На первый взгляд всё это пустяки, мелочи, детали, не заслуживающие запоминания и упоминания, но впечатления первого дня очень сильно врезались в память и дали настрой многим последующим впечатлениям, да к тому же мне хочется передать колорит армейских будней, и в этом плане разговор о форме очень даже к месту. Дальше я намереваюсь более подробно писать обо всём и вся, а сейчас ещё только несколько предварительных штришков.

К примеру, за два года службы нам выдавали повседневную форму, хабэ (сокращение от слова "хлопчатобумажная") каждые полгода, и ни разу - ни разу! - лично я не получал её точно моего размера. Даже когда на этикетке значились вроде бы мои параметры, всё равно, так сказать, внутри гимнастёрки и брюк, когда я их надевал, оказывалось каждый раз лишнее пространство. А однажды мне достался комплект обмундирования при моем 46-м размере... 52-го нумера. Мне пришлось, как обычно, вручную, с помощью обыкновенной иголки с ниткой ушить и брюки, и куртку полностью по всему периметру на добрых десять сантиметров. То-то оказался титанический кропотливейший труд!

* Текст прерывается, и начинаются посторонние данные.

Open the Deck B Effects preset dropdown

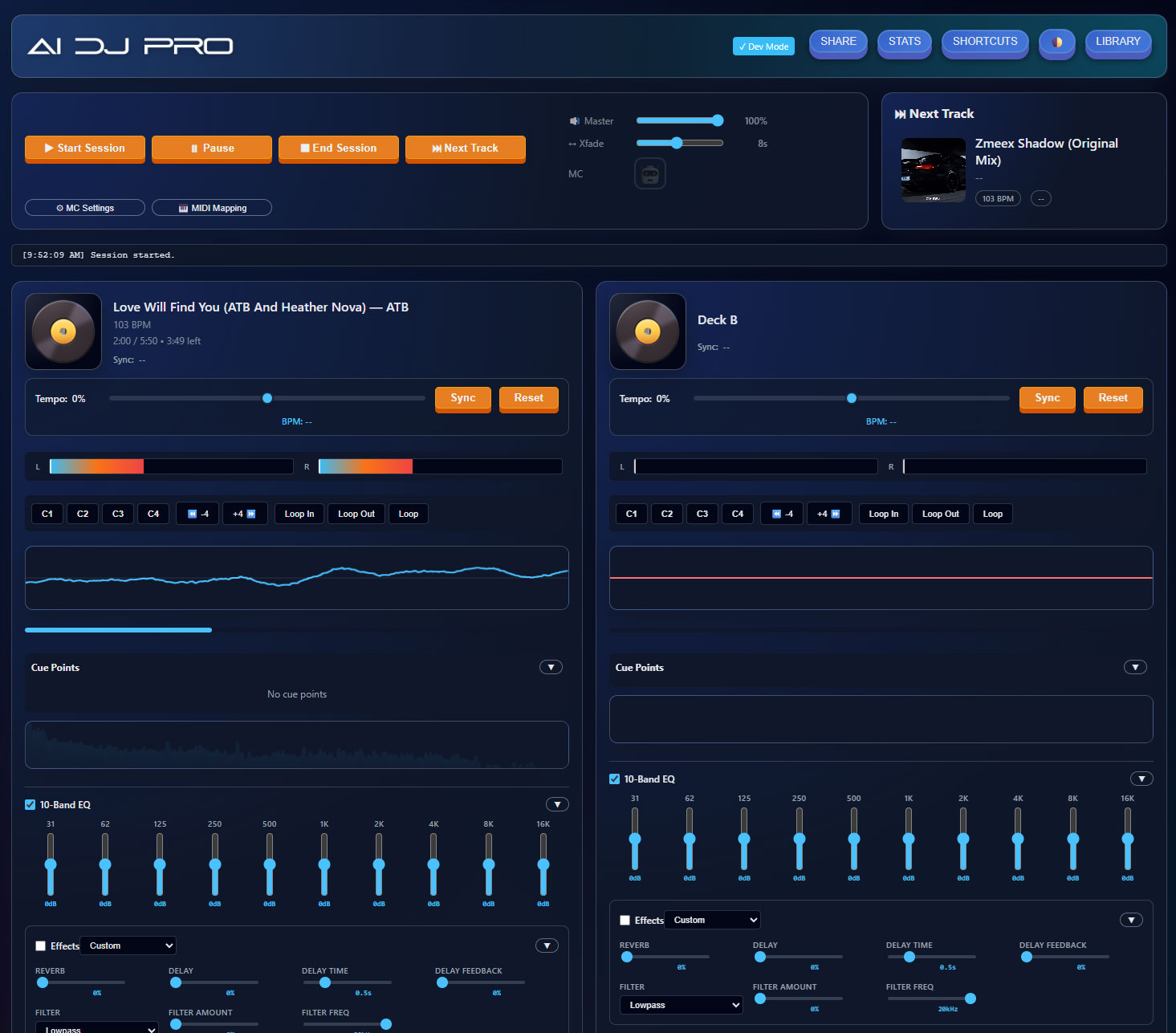(713, 920)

А ещё о форме, вспоминая первый день службы, стоило поговорить потому, что, увы, очень скоро у многих из нас детали этой самой новенькой чистой формы сменились на изношенное старье. Особенно шапки, ремни и сапоги. Старички уговаривали на такой обмен быстро.

Впрочем, об этом позже.

А пока надо завершить рассказ о стартовом дне армейской жизни. Он закончился отбоем. Перед этим мы поужинали, опять же ещё без охотки, ступили впервые в казарму, где три большущие комнаты, тянущиеся анфиладой, оказались плотно забитыми двухъярусными железными кроватями. Старшина роты Якушев, который, в отличие от своего прославленного хоккейного однофамильца, был мал ростом, но, как оказалось впоследствии, имел силёнку и неплохо владел основами бокса, начал выкликать нас по списку и показывать каждому его койку. Одному внизу, следующему вверху.

Я вдруг, как это бывает со мной, внутренне упёрся: ни в коем случае не соглашусь, если выпадет жребий на железнодорожный второй ярус. И когда по закону подлости так случилось, я очень убедительно предупредил:



- Товарищ старшина, я не могу спать на высоте. Я в вагоне, был случай, упал со второй полки и сильно разбился. В больнице лежал...

Якушев недоверчиво глянул в мои чистые глаза, хмыкнул: "Ну и пополнение!" - и милостиво разместил меня внизу.

А наверх попал из-за этого Витька Ханов. Поначалу на душе у меня поскрёбывало, совесть пошевеливалась, но что же делать, если всё во мне восставало против унизительно-нелепого карабкания в белых подштанниках куда-то ввысь под потолок. Да и, в конце концов, жребий мог сразу всё расставить, вернее, всех разложить по своим местам - почему мне выпал не тот?

- Гляди, - обиженный, пошутил Хан, - на шею тебе буду прыгать...

Потом весь остаток вечера каруселились сплошные дела-заботы. Мы учились заправлять постель по-солдатски (и сама постель, и подушка должны иметь чёткие плоские грани, как у кирпича - задача поначалу архисложная), подписывали раствором хлорки с изнанки шапки, гимнастёрки, брюки, шинели и прочие составные части воинского снаряжения в напрасной надежде, что эти безобразные несмываемые каракули избавят нас от потери вещей, пришивали-пришпандоривали подворотнички, петлицы, литеры, эмблемы и проч., и проч.

Короче, когда за пять минут до отбоя я разогнул спину и всем нутром вздохнул, то вдруг понял, что последний раз беззаботно покурил и наслаждался покоем ещё во время обряда пострижения. С тех пор вот уже несколько часов оказалось некогда ни скучать, ни отдыхать, ни думать. Неужели так будет все два года, каждый день?..

- С-с-станови-и-ись! - вскрик старшины рассёк воздух, словно свист хлыста.

С непривычки суетясь и толкаясь, мы выстроились в главном проходе по взводам. Сержанты-взводные подгоняли, поторапливали, выставляли нас по строгому ранжиру.